Exercise passage:
- - - - - - -

The world faces the deepest global recession since at least the 1930s Great Depression. But when activity returns to a new normal, will the disruptions to demand and supply and the unprecedented monetary and fiscal stimulus unleash a resurgence of inflation?

The biggest and quickest ever monetary and fiscal packages are not a traditional ‘pump-priming’ stimulus to raise demand, but are aimed at trying keep people and companies afloat financially during the pandemic.

Even so, business investment has fallen sharply and households plan to reduce borrowing so spending looks set to remain extremely weak.

The near-term inflation outlook is clear – it is heading even lower. The collapse in oil prices and discounting by companies keen to boost sales should more than offset higher food prices to turn Eurozone and US inflation negative this summer.

But if businesses fail – including restaurants or even airlines – the reduced competition could see the survivors raise prices over the next year or two. Supply-chain disruptions may also push up prices. So after hitting new lows by mid-2020, headline inflation will be notably higher in 12 to 15 months as demand increases and oil recovers.

- - - - - - -

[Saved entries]

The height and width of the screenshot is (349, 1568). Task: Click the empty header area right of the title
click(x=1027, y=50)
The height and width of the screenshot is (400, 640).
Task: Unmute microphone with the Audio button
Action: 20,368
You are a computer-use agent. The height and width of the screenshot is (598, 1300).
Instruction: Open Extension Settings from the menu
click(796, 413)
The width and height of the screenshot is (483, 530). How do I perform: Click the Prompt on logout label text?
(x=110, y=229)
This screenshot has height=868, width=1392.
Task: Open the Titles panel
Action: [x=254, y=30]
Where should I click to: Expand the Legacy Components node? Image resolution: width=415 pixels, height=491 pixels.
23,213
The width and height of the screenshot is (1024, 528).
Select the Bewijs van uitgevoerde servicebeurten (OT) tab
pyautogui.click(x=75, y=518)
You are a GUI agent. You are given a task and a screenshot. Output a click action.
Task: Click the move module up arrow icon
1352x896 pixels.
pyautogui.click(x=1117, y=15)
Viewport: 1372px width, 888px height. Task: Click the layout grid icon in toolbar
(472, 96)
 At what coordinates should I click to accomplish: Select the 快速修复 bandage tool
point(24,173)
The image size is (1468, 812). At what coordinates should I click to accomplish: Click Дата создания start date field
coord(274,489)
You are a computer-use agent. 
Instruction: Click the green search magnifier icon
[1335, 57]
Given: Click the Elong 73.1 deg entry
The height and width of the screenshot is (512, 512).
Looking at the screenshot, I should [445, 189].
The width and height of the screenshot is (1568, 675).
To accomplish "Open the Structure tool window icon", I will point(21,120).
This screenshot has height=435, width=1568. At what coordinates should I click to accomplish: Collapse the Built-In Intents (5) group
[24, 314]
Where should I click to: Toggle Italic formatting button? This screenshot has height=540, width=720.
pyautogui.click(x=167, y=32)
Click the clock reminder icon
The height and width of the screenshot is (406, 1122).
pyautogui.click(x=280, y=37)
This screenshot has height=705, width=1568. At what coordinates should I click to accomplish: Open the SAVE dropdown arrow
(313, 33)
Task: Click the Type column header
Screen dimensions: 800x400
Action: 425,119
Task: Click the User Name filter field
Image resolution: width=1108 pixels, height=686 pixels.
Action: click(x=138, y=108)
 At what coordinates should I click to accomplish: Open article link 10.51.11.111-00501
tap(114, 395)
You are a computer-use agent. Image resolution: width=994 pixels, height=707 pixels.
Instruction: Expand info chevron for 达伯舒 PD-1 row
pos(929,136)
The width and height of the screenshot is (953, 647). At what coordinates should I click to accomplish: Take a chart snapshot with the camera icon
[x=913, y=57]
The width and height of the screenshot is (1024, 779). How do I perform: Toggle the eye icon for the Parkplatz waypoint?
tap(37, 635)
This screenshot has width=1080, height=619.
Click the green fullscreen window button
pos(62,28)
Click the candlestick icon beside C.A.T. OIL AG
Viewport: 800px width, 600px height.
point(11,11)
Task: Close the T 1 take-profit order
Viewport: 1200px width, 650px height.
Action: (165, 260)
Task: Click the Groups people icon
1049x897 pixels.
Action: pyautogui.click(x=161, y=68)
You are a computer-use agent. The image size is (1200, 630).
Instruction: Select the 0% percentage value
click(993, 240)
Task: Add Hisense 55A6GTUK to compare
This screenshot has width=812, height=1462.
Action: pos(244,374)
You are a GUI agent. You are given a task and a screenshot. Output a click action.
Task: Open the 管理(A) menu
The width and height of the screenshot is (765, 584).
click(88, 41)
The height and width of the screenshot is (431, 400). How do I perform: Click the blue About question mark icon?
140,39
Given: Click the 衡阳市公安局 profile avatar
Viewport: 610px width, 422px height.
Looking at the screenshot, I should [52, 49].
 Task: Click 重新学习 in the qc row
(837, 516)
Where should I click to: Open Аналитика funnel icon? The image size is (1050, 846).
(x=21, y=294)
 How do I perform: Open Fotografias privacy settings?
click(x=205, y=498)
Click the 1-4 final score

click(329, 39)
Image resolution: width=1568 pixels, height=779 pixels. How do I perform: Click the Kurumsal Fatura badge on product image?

- - - - - - -

Reproduce the inflation passage word for word, starting at "Even so, business" and ending at "negative this summer.". The items bear no relation to the inflation passage.

Reply:
Even so, business investment has fallen sharply and households plan to reduce borrowing so spending looks set to remain extremely weak.

The near-term inflation outlook is clear – it is heading even lower. The collapse in oil prices and discounting by companies keen to boost sales should more than offset higher food prices to turn Eurozone and US inflation negative this summer.